• _WHAT YOU ARE ASKED TO DO_
In the lines below, change "Task" to "Step" wherever it occurs and keep everything else the same. Leave the pictures out of your answer.

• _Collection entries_
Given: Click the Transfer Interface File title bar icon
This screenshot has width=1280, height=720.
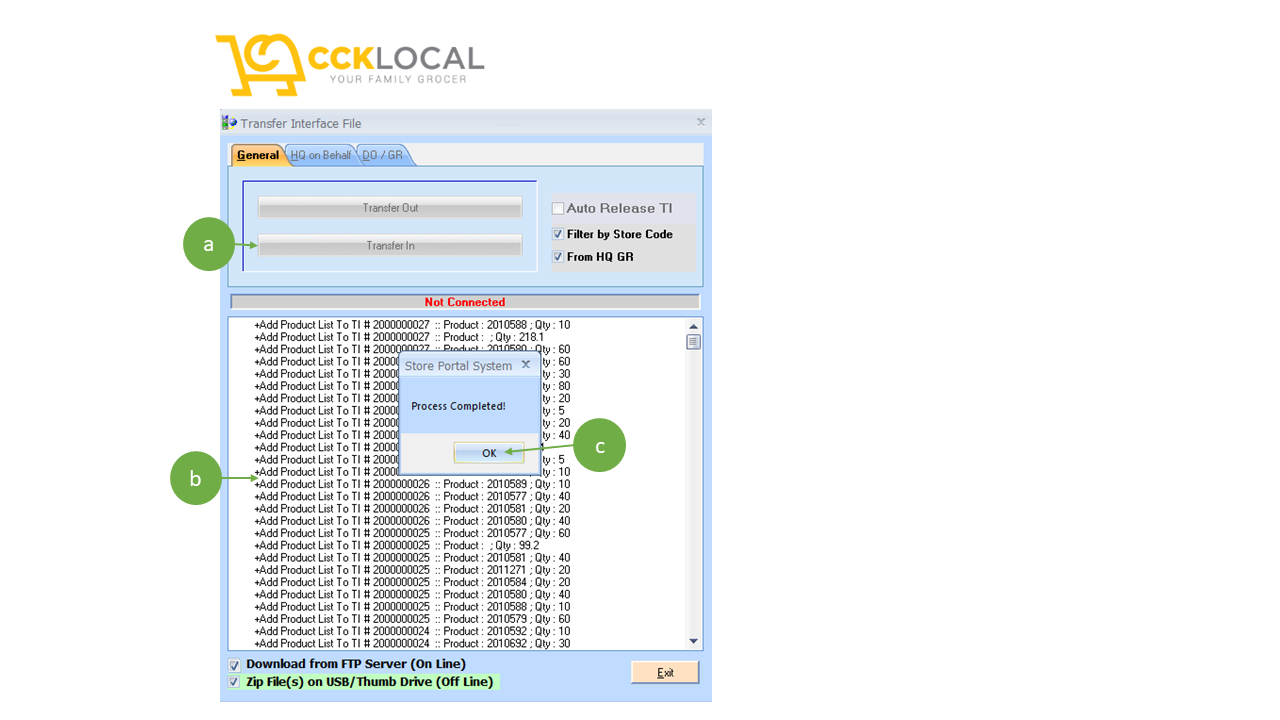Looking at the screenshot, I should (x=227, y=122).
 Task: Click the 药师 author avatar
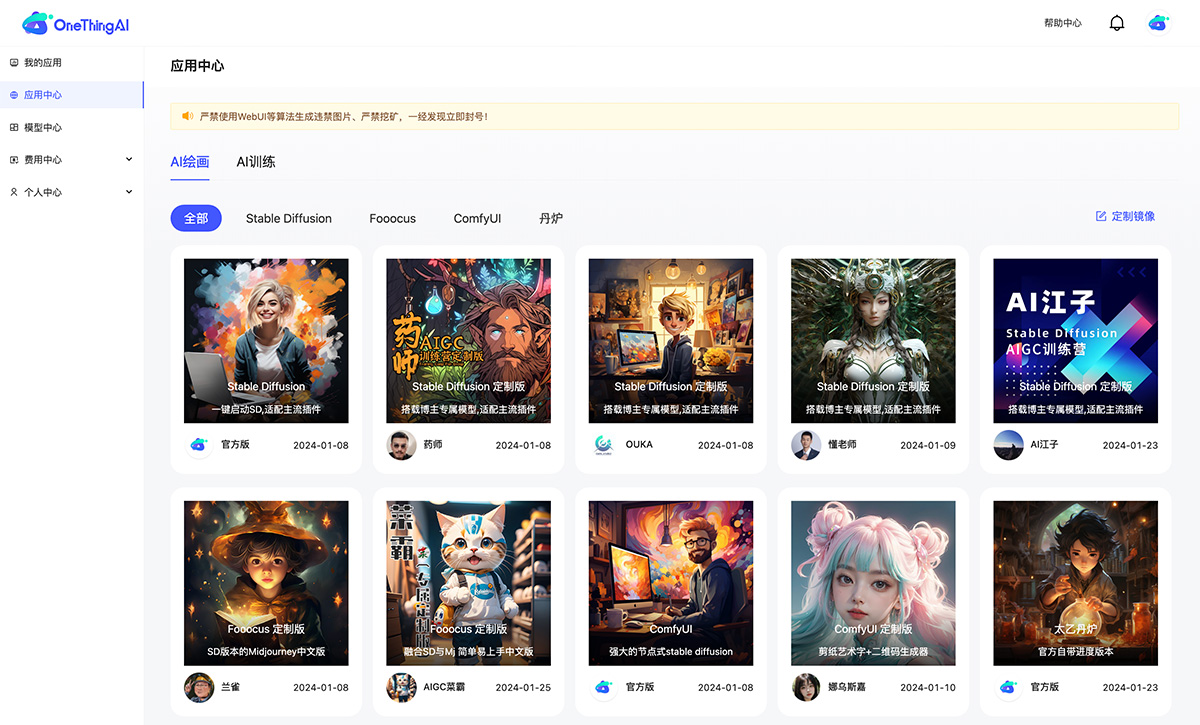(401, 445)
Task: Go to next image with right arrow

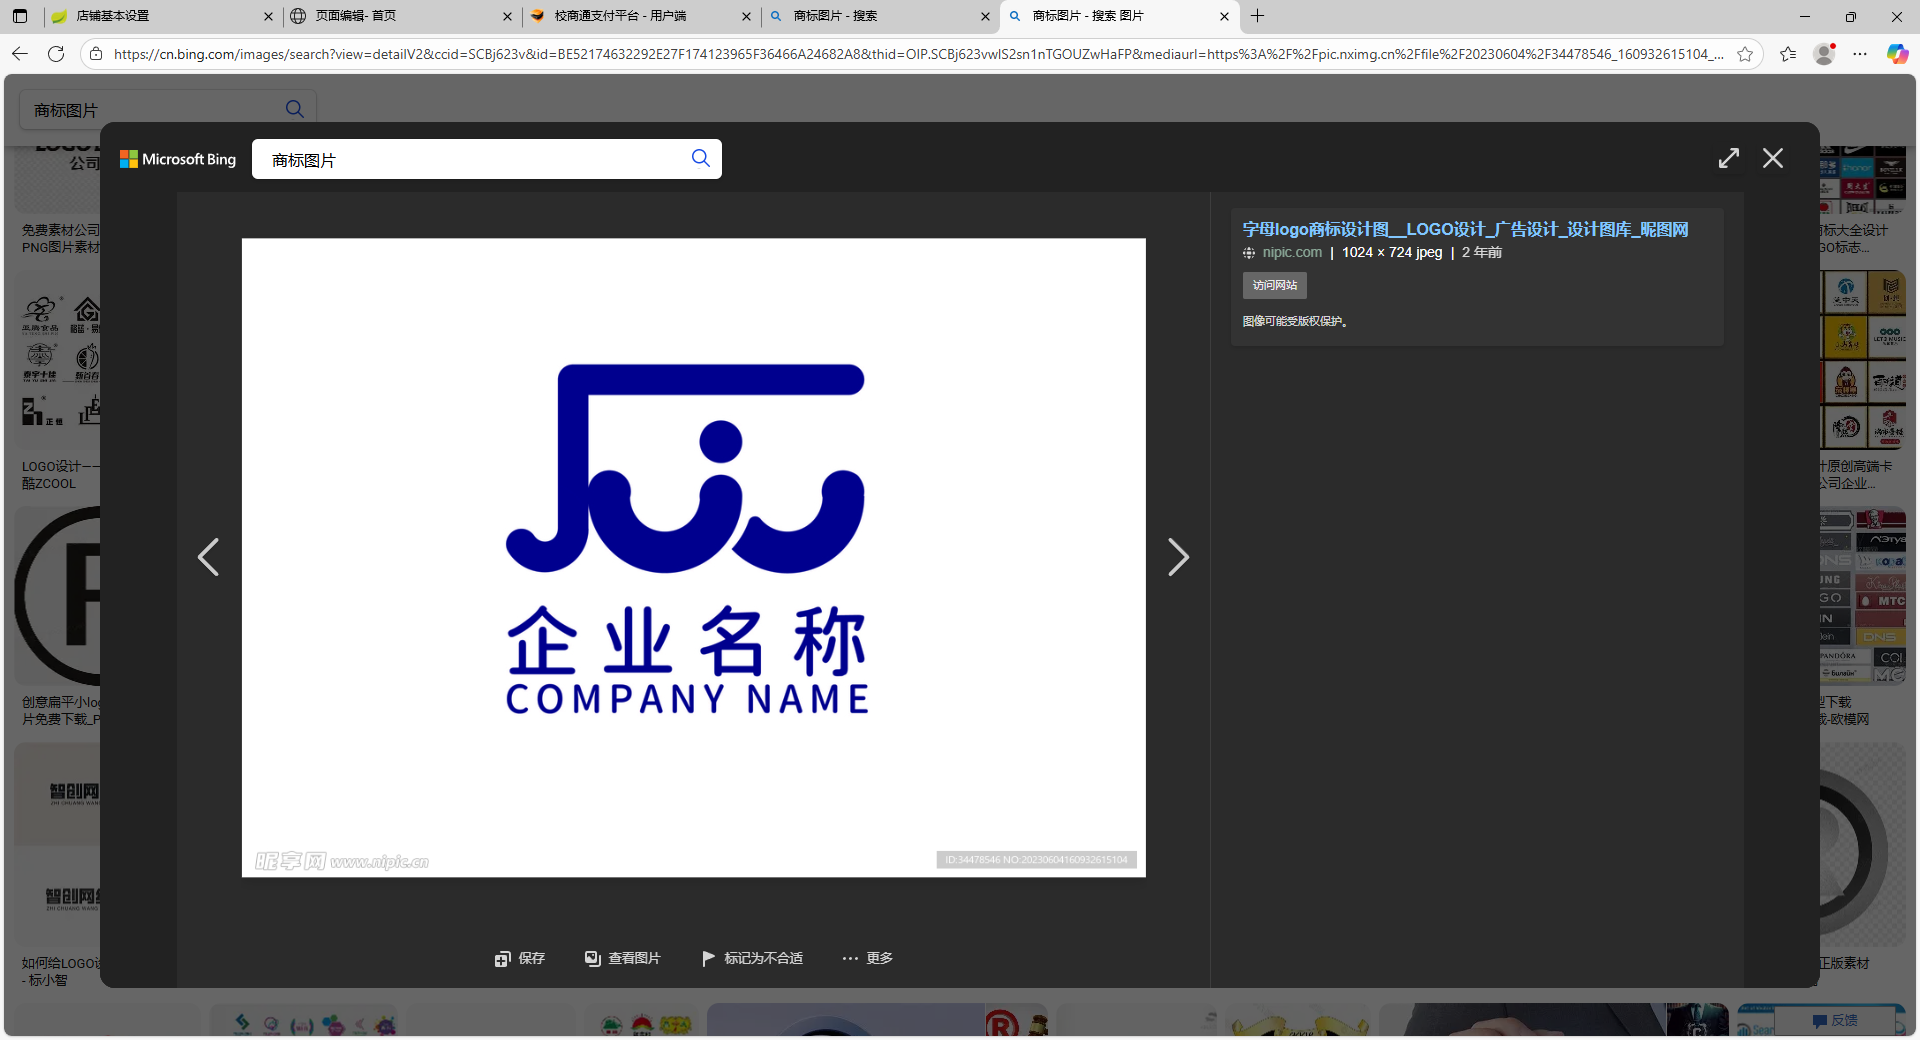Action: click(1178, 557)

• _CORRECT RESULT_
Given: Click the Transfer Interface File title bar icon
This screenshot has width=1280, height=720.
Looking at the screenshot, I should (x=227, y=122).
 Step: Click the 药师 author avatar
(401, 445)
Step: Go to next image with right arrow

Action: click(1178, 557)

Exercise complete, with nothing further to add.